Data science is huge playground. We have all heard about Big Data before, but most people don’t know it is defined by three rules, or the 3Vs:

1. Volume: a volume so big a single person or computer cannot analyze it;

2. Variety: many different data sources and definitions make it unstructured;

3. Velocity: it is being generated so fast it becomes more and more.

As a business, we strive for two more V’s on behalf of our clients:

1. Veracity: to understand the quality of data and how to support a client’s strategy;

2. Value: we process and analyze all this data to benefit the commercial success of our clients.

In this article, I’ll share how focusing on Veracity & Value in the lens of deploying a self-developed smart home improved my overall skillset as a data scientist.

A couple of years ago, my wife and I became parents and were looking for a new family home in the countryside where we could settle down and raise our children. We fell in love with an old farmhouse that was lovely, affordable and in a condition we believed we could refurbish ourselves.

I have always been a tech guy, so I wanted this old house to become modern and data driven, too. Unlike modern smart homes, this home had to be retrofit with smart home elements. To preserve the charm of the old house, I had to apply the elements discreetly and carefully. Eight years later I am still learning, but have discovered a few key pointers.

Solutions need to be functional! No one living in a smart home will accept anything less. The ability to set the atmosphere in a room by controlling the indoor lighting to complement the ambient light outdoors is a great effect – but this effect is dampened significantly if the light doesn’t switch on immediately as your system attempts to match the ambient outdoor light. A blink of an eye (~ 300 milliseconds) is an acceptable waiting period before users will become uncomfortably impatient starting to push the button over and over again. Thus, you need to take your outdoor ambient light measures in advance even though you sacrifice a little accuracy.

This applies to business practices, too. Your offering should be functional, integrated and across all channels in order to make impact and deliver a seamless experience for your customers. You should measure all relevant information, that compliments your users’ experience.

Value add also comes from understanding Volume and Velocity. One day my temperature sensor for the living room heating died. As smart home technology evolves quickly, the original sensor was out of production already and I had to find a new, compatible one. The new sensor gave me the temperature value in one second intervals and the resolution was 1/10th of a degree. As I already learned that heat controlling is a very slow business with high latency, I was wondering why I should measure the temperature every second and if I could even separate 5/10th of a degree in room temperature. The new sensor produced a lot of data points. 3600 data points per hour compared to just 4 per hour with the old one. At first, I observed that the graphs of the plotted room temperature looked smoother and nicer at any time scale, but I still felt that this was a massive overhead for little to no benefit. While playing around with the graphs I suddenly realized I could see little spikes whenever the TV was on. This caught my attention and soon I realized that the change of resolution from 1 degree to 1/10th degree in combination with an increased interval of measurement enabled me to not only measure the room’s temperature but also the waste heat of a person.

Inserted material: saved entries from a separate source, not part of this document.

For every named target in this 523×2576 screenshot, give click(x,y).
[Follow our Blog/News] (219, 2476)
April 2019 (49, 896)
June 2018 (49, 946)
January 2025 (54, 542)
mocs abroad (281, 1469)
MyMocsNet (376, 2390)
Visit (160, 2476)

You might know from parties, birthdays or family gatherings at home that once there are many people in the same room it quickly becomes uncomfortably warm. This is due to the fact that humans emit about 1 kilowatt per hour of heat. So, having ten people in the room is equal to having a 10-kilowatt device heating the room. For reference, an open fireplace emits about up to 12 kilowatts per hour.

It didn’t take long to write an algorithm to analyze the number of room occupants by measuring the room’s temperature in the higher frequency and better resolution. It certainly does not work in real time as even little changes in temperature can only be measured with delay and it also does not cover cases where you rush in and out of the room. However, it is a nice use case to prove how you can take seemingly unrelated data events to make an indirect but correct assumption for something completely different than measured. I was able to add value to a previously less valuable measurement. Meanwhile I can measure the number of people in the living room with 95% accuracy within 15 minutes of entering the room.

For my work at Kinesso, I use these kinds of insights almost daily. The technology and products we develop shall be smooth and easy to use, meet expectations of our users and integrate seamlessly with existing tech stacks, workflows and all channels involved. When exploring data for our clients we try to find the right data points in the best possible resolution and frequency to add value and support our clients’ strategies to become commercially more successful. Bluetooth Beacon data can be very useful to understand who is passing by a DOOH location, but only in combination with other data such as a laser scanner measuring people crossing the street plus eye tracking software to reveal who really watched a certain DOOH advertisement and who may not have.

In my spare time I continue to perfect my smart home, which delivers 1.6 million data points per day from almost 500 sensors and actuators. Meanwhile my family only notices we live in a smart home when we visit friends and family living in a traditional house missing smart features.